Markup 2020 queries #1137

Tiggerito · 2020-08-01T09:05:01Z

Introduction

Metrics are in sections.

All metrics segment their data and there are common segments like device (mobile, desktop). Each metric will indicate how the data is segmented. In some cases I will be able to merge metrics into queries that use the same segments to reduce costs.

Some metrics are segemented by percentile. This means totals are split into the 10, 25, 50, 75 and 90th percentiles.

I've use some tags to help identify common segments:

[SB-D] = segmented by device
[SB-DP] = segmented by device and percentile
[SB-CUST] = custom segmenting

I'm also adding IDs to each metric so they can be referenced from the queries and the metrics sheet etc.

Sections

1. General

2. Elements

3. Element/Attributes

4. Attributes

…nac.httparchive.org into markup-sql-2020

experiment on speed improvements

Tiggerito · 2020-08-10T12:14:39Z

@rviscomi @bazzadp

I've been testing out a new way to construct these custom metrics payload queries. Here's my experiment.

It's building on the idea of using a single query to gather as much data as possible.

I was worried that all the repeated parsing of json would make things very slow. I eventually came up with creating one js function per custom metric that returns a STRUCT with all the data needed. So only one parse of the json per row.

This should mean that the query should scale up well.

At one point I tried to parse the whole payload in a js function, and it was sloooow. query went from 15 sec to 50 sec. Using JSON_EXTRACT_SCALAR is far faster but does not have the power to process the json like we often need. Parsing a single custom metric in js is fine. So I get to each custom metric via JSON_EXTRACT_SCALAR and pass that to the functions.

I've only got it dealing with a few fields at the moment. Adding new ones seem to have no impact on speed.

As expected, it was about twice the speed of an older query that used two separate functions to get each value.

The current experiment query uses the function method to gather data from two custom metrics. If it does start to struggle then doing a query per custom metric would work.

I did one query on real data. It took 39.1 seconds and cost $2.90.

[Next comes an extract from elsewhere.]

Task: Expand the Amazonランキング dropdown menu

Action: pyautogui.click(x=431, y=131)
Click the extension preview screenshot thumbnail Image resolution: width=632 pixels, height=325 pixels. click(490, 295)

rviscomi · 2020-08-10T15:48:30Z

+cc @paulcalvano

@Tiggerito for readers who are browsing the finished chapters and want to see how a particular metric was calculated, would this mean that they would be linked to an SQL file that also calculates many other metrics? I think we should opt for many smaller queries rather than a few larger ones. The more narrowly focused the queries are, the easier they are for subsequent analysts (be it the 2021++ team or external readers/researchers) to grok and reuse.

To your implicit goal of reducing computational overhead, I think we should explore ways to make the custom metrics more easily accessible. For example, we could preprocess all custom metrics so that each metric has its own column in a special purpose table. Something like SELECT COUNTIF(markup.images.loading.lazy) FROM httparchive.almanac.custom_metrics where the _markup field from the pages dataset is converted into a BigQuery STRUCT object with properties corresponding to the markup.js schema.

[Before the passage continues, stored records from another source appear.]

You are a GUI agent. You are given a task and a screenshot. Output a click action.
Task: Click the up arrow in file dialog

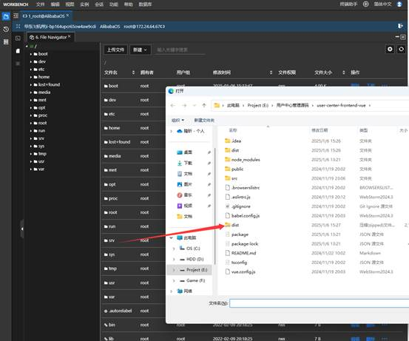tap(204, 105)
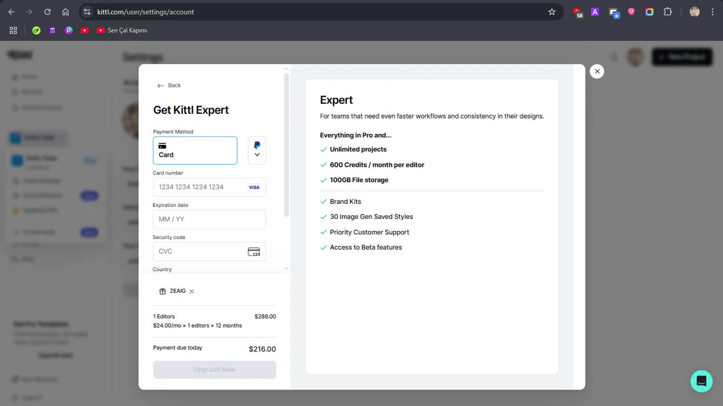The height and width of the screenshot is (406, 723).
Task: Select Card payment method
Action: (195, 150)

Tiggerito · 2020-08-11T00:05:25Z

+cc @paulcalvano

@Tiggerito for readers who are browsing the finished chapters and want to see how a particular metric was calculated, would this mean that they would be linked to an SQL file that also calculates many other metrics? I think we should opt for many smaller queries rather than a few larger ones. The more narrowly focused the queries are, the easier they are for subsequent analysts (be it the 2021++ team or external readers/researchers) to grok and reuse.

To your implicit goal of reducing computational overhead, I think we should explore ways to make the custom metrics more easily accessible. For example, we could preprocess all custom metrics so that each metric has its own column in a special purpose table. Something like SELECT COUNTIF(markup.images.loading.lazy) FROM httparchive.almanac.custom_metrics where the _markup field from the pages dataset is converted into a BigQuery STRUCT object with properties corresponding to the markup.js schema.

I will test more about using JSON_EXTRACT_SCALAR to get the metric out of the payload. That alone seemed to save a lot of cpu time.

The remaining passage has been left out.